Items from a dataset
========
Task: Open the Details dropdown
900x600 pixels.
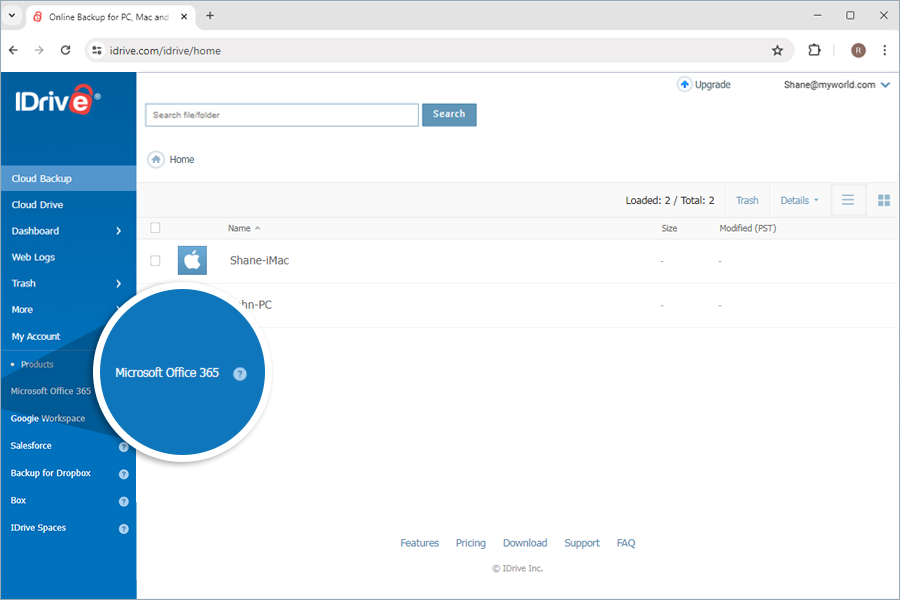Action: point(798,201)
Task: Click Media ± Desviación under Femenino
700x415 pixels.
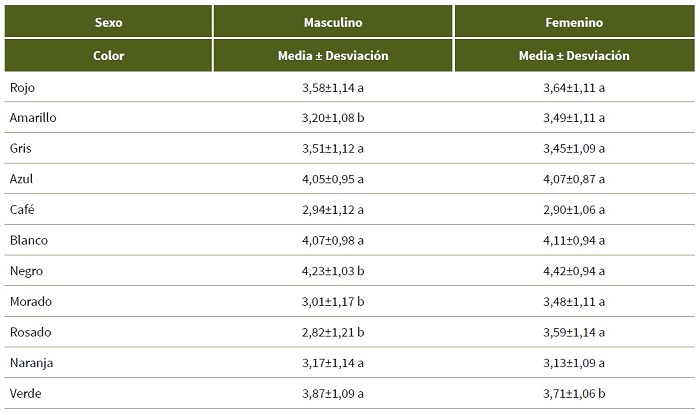Action: (574, 56)
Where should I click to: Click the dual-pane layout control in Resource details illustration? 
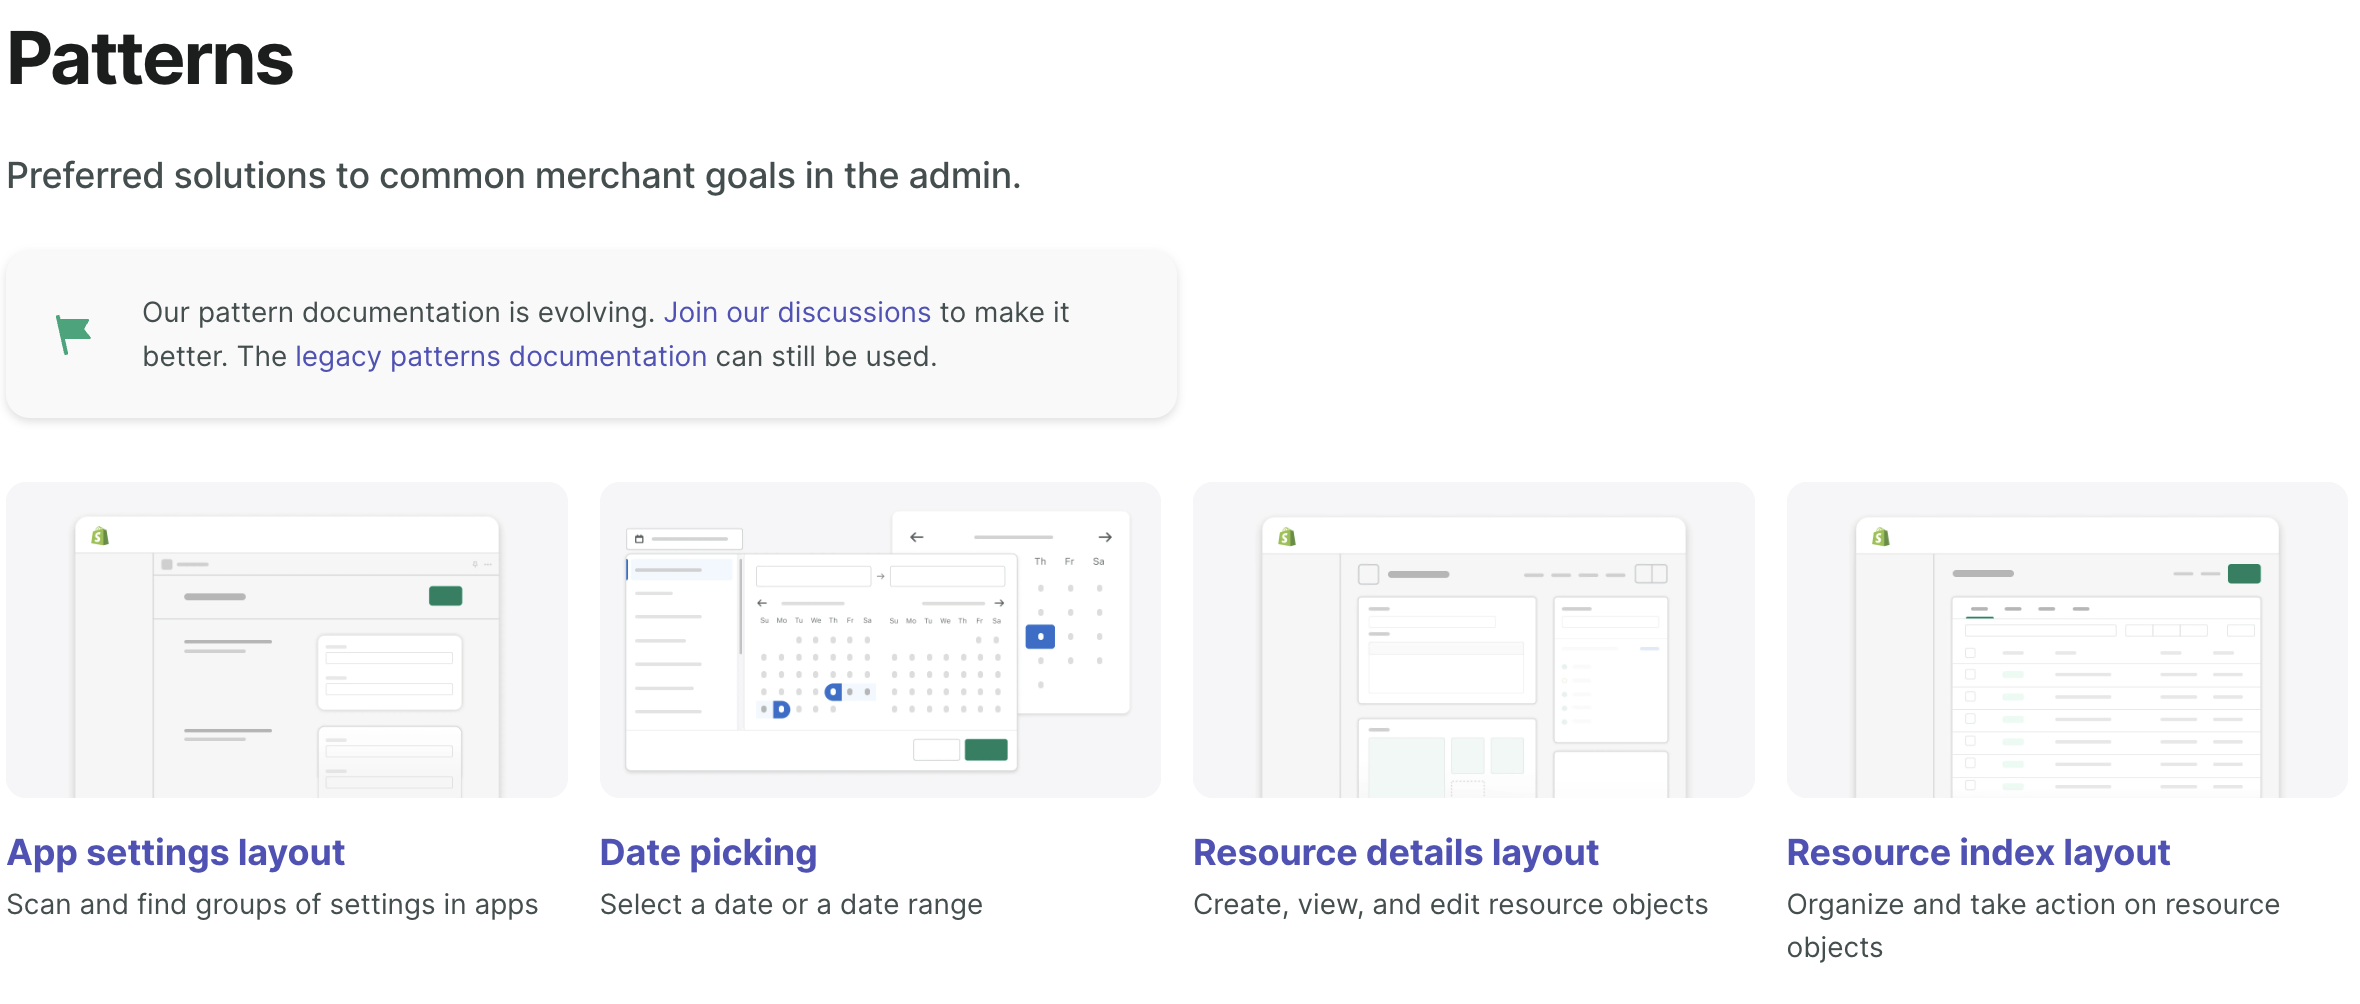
========
TASK TO CARRY OUT:
Can you format every line of the items above as a numbered list, leaving out blank lines and the pictures?

ANSWER TO THIS PROBLEM:
1. Task: Open the Details dropdown
2. 900x600 pixels.
3. Action: point(798,201)
4. Task: Click Media ± Desviación under Femenino
5. 700x415 pixels.
6. Action: (574, 56)
7. Where should I click to: Click the dual-pane layout control in Resource details illustration? 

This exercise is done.